JAMES CRUMLEY – The Last Good Kiss.  Random House, hardcover, 1978.  Reprint paperback: Pocket, 1981.  Vintage Books, trade ppbk, 1988.

   Since the death of Ross Macdonald and on the basis of just three novels, James Crumley has become the foremost living writer of private-eye fiction. Carrying on the Macdonald tradition in which the PI is no longer macho but a man sensitive to human needs, torn by inner pain, and slow to use force, Crumley has moved the genre into the Vietnam and post-Vietnam era.

JAMES CRUMLEY

   His principal setting is not the big city as in Hammett and Chandler nor the affluent suburbs as in Macdonald, but the wilderness and bleak magnificence of western Montana. His prevailing mood is a wacked out empathy with dopers, dropouts, losers, and loonies, the human wreckage of the institutionalized butchery we call the “real world.” Nobility resides in the land, in wild animals, and in a handful of outcasts — psychotic Viet vets; Indians, hippies; rumdums; and love-seekers — who can’t cope with life.

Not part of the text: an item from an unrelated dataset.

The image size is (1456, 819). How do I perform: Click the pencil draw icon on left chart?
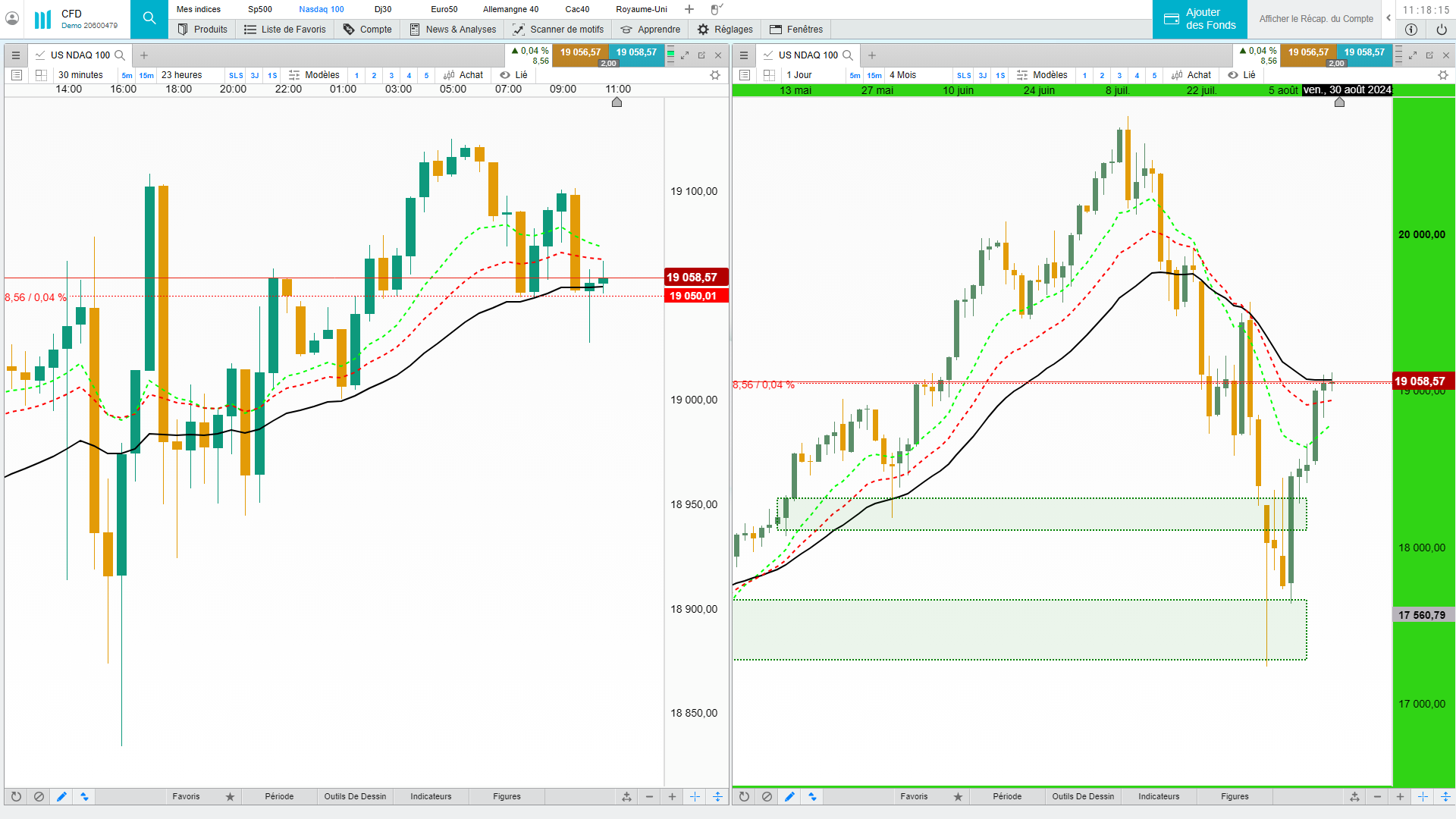click(x=61, y=797)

   Crumley’s detective characters have one foot in either camp. Milodragovitch, the protagonist of The Wrong Case (1975) and Dancing Bear (1983), is a cocaine addict and boozer, the child of two suicides, a compulsive womanizer like his wealthy Hemingwayesque father; a man literally marking time until he will turn fifty-two and inherit the family fortune, which his pioneer ancestors legally stole from the Indians.

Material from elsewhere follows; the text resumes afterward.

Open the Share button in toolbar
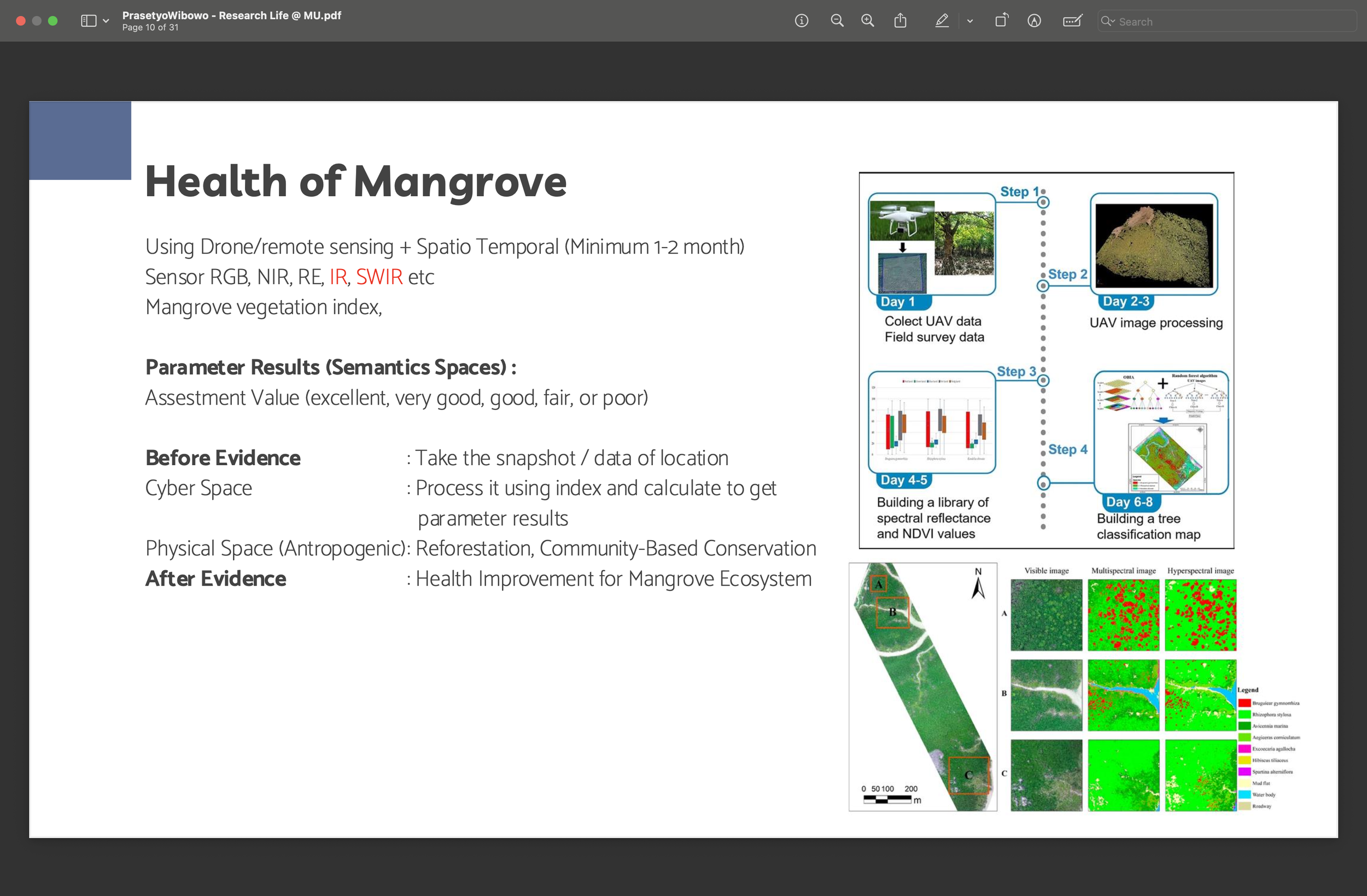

   Sughrue from The Last Good Kiss has a background as a Nam war criminal and an army spy on domestic dissidents and he’s drinking himself to death by inches. Yet these are two of the purest figures in the history of detective fiction, and the most reverent toward the earth and its creatures.

   Crumley has minimal interest in plot and even less in explanations, but he’s so uncannily skillful with character, language, relationship, and incident that he can afford to throw structure overboard. His books are an accumulation of small, crazy encounters, full of confusion and muddle, disorder and despair, graphic violence and sweetly casual sex, coke snorting and alcohol guzzling, mountain snowscapes and roadside bars.

JAMES CRUMLEY

   When he does have to plot, he tends to borrow from Raymond Chandler. In The Wrong Case, Milodragovitch becomes obsessed by a young woman from Iowa who hires him to find her missing brother, a situation clearly taken from Chandler’s Little Sister (1949).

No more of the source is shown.